Image from the Justice-State inspectors-general report on Honduras (PDF).
- The Trump administration’s budget request to Congress, issued May 23, has a lot of bad news for Latin America. The foreign assistance request would slash aid to the region by 35 percent. The Homeland Security request would build 74 miles of border wall and hire 500 new Border Patrol agents. The request will now undergo a long march through the Republican-majority Congress, which should soften (if not totally undo) the cuts. Here’s WOLA’s analysis, in written/graphical and podcast form. Here’s coverage from Reuters, El Tiempo (Colombia), Proceso (Mexico), and La Prensa (Nicaragua).
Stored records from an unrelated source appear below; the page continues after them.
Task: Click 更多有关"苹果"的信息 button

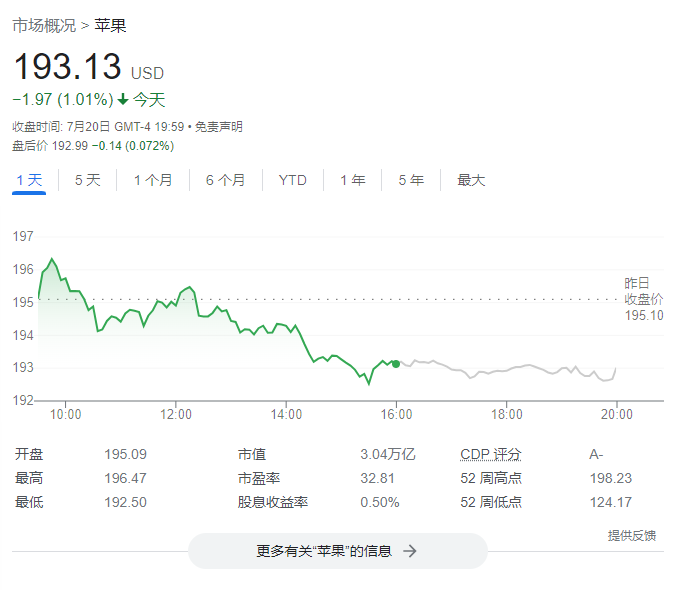Action: tap(337, 551)
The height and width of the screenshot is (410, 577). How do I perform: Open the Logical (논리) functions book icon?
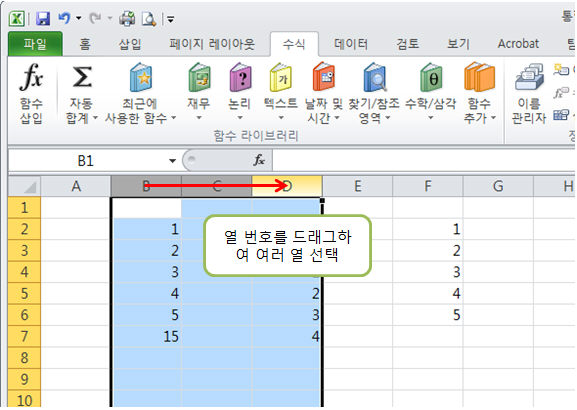click(x=240, y=77)
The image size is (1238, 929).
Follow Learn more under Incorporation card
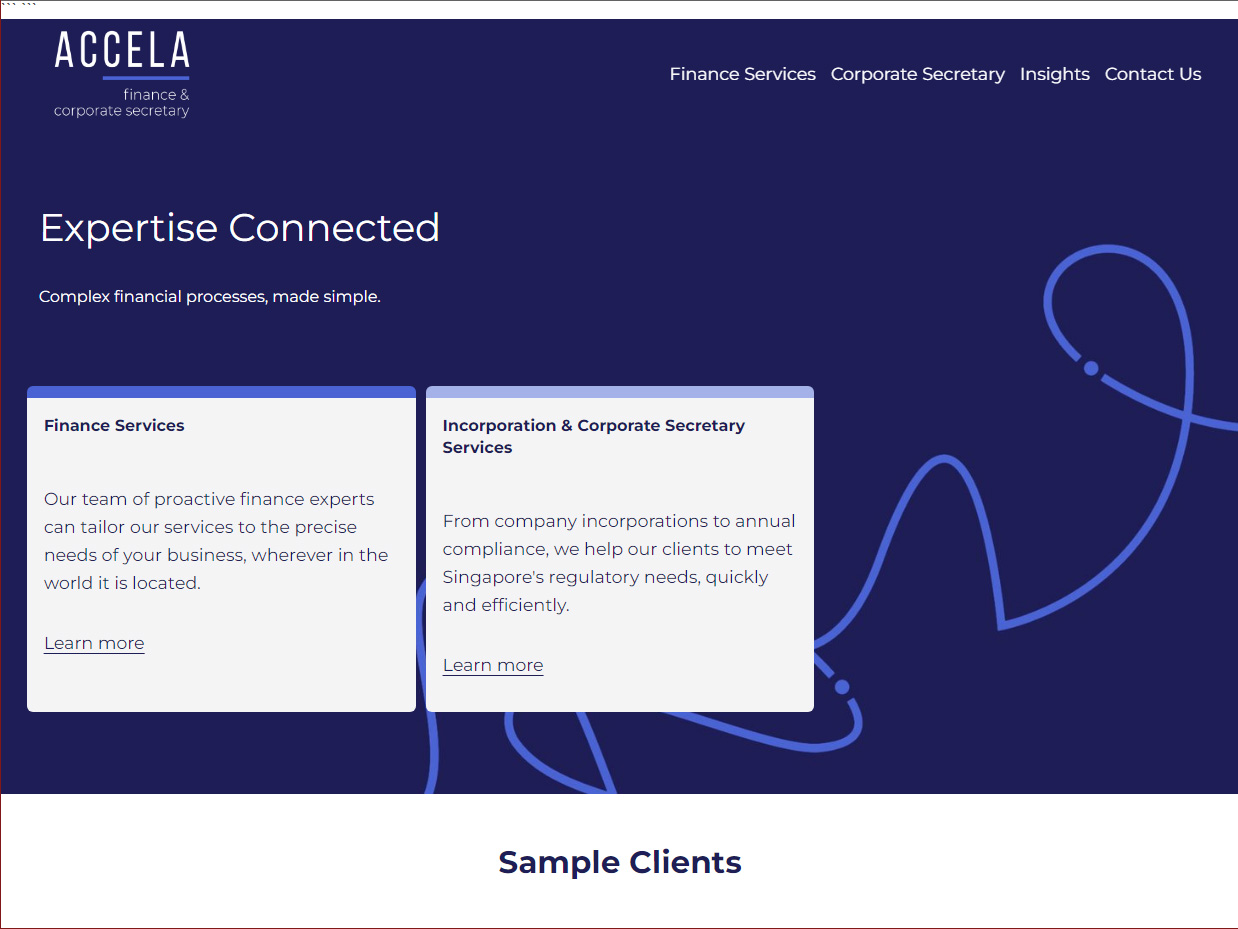coord(493,665)
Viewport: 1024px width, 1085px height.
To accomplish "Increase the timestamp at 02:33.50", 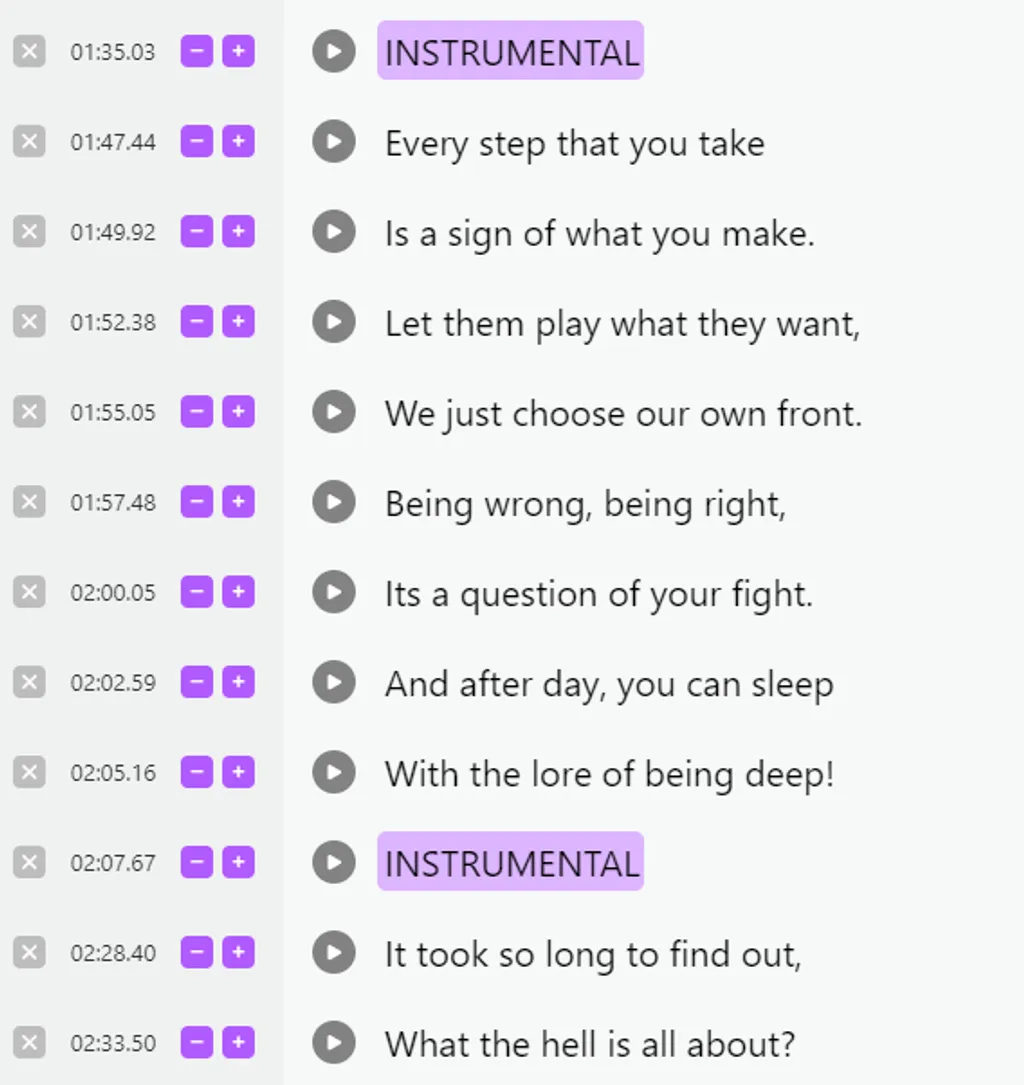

- A report issued jointly by the State and Justice Departments’ inspectors-general [PDF], the product of years of work, confirms the worst of what many of us suspected about three 2012 incidents in Honduras, in which DEA personnel working with Honduran security forces participated in events involving use of lethal force. In the most notorious of these, a shooting on a remote river in the town of Ahuas, four innocent civilians died. The report documents rather shocking levels of non-cooperation on the part of DEA and State Department officials, including long delays in responding to inquiries and the passing of misleading information to the U.S. ambassador and to members of Congress.
- 58,706 Haitian citizens have been living in the United States under the Temporary Protected Status (TPS) program since the 2010 earthquake. This status expires in July. Homeland Security Secretary John Kelly just granted them six more months, with instructions “to handle their affairs” and prepare massively to leave the United States in January. The Haitians’ situation is seen as a preview of what may happen to 263,000 Salvadorans and 86,000 Hondurans whose TPS is to expire early next year.
- Mexico’s defense and navy secretaries were in Washington May 23 for a trilateral meeting with U.S. Defense Secretary Jim Mattis and Canadian Defense Minister Harjit Sajjan. Releases were vague on what specifically they talked about.
- Several days earlier, Mexico’s foreign affairs and interior secretaries were in Washington for talks with Secretary of State Rex Tillerson and Homeland Security Secretary Kelly. They were talking about improving cooperation against transnational organized crime, and presumably against production of heroin in Mexico. A joint press conference was cordial but announced no new initiatives.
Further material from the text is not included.